» The exercise: Rewrite the data from the line with "Task: Click the" through the end of the data, changing "tennis ball" to "cricket ball" and keeping everything else the same. Leave the pictures out of your answer.

── Given data ──

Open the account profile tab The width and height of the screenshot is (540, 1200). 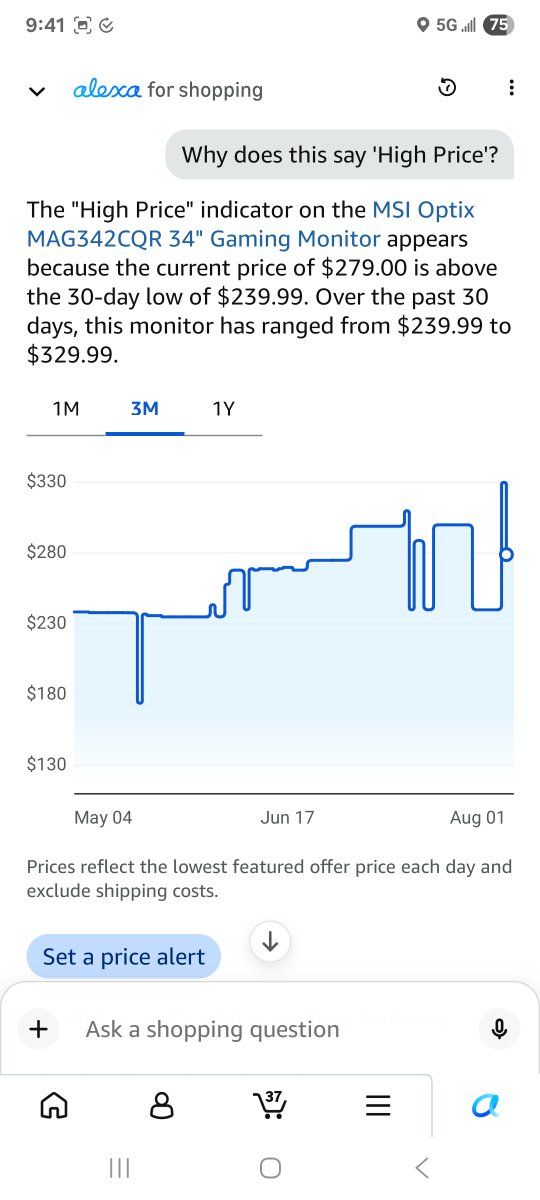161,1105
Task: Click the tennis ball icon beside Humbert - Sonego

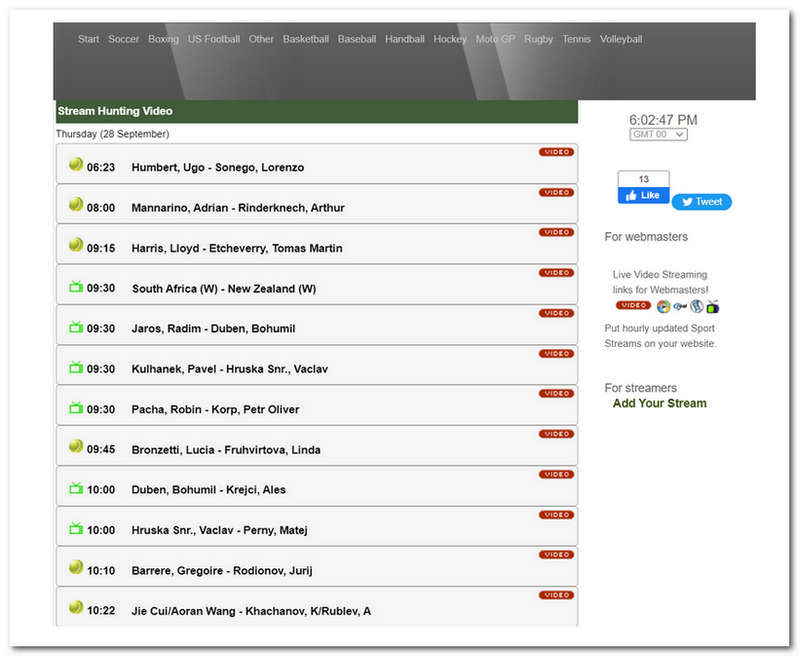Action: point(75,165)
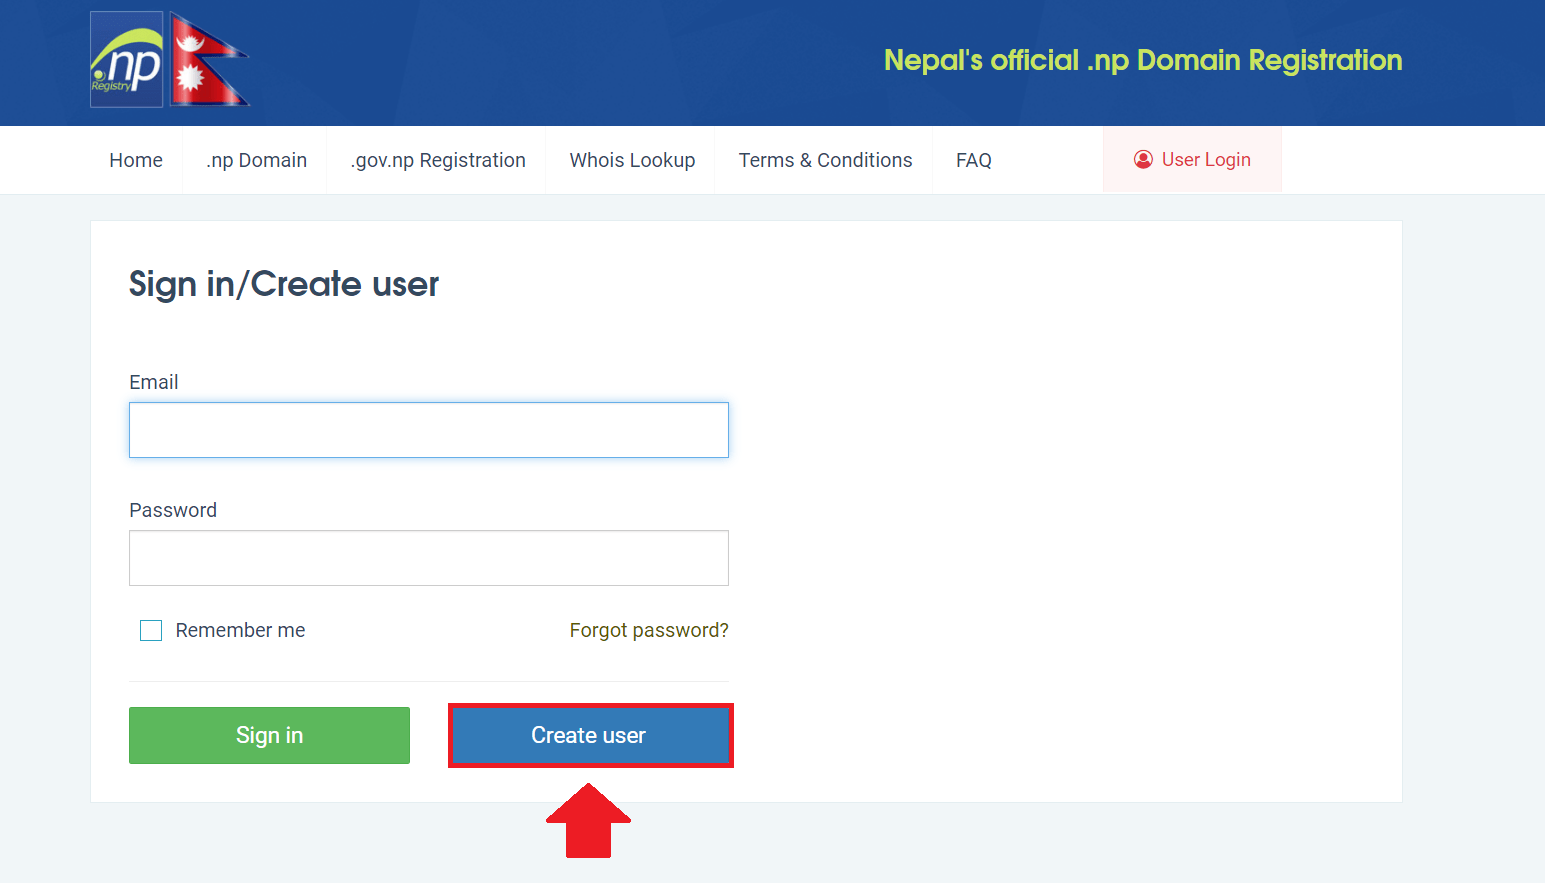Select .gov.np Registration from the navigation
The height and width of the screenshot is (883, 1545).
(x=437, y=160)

───

» Completed exercise:
Task: Click the cricket ball icon beside Humbert - Sonego

Action: point(75,165)
Select .gov.np Registration from the navigation
The height and width of the screenshot is (883, 1545).
(x=437, y=160)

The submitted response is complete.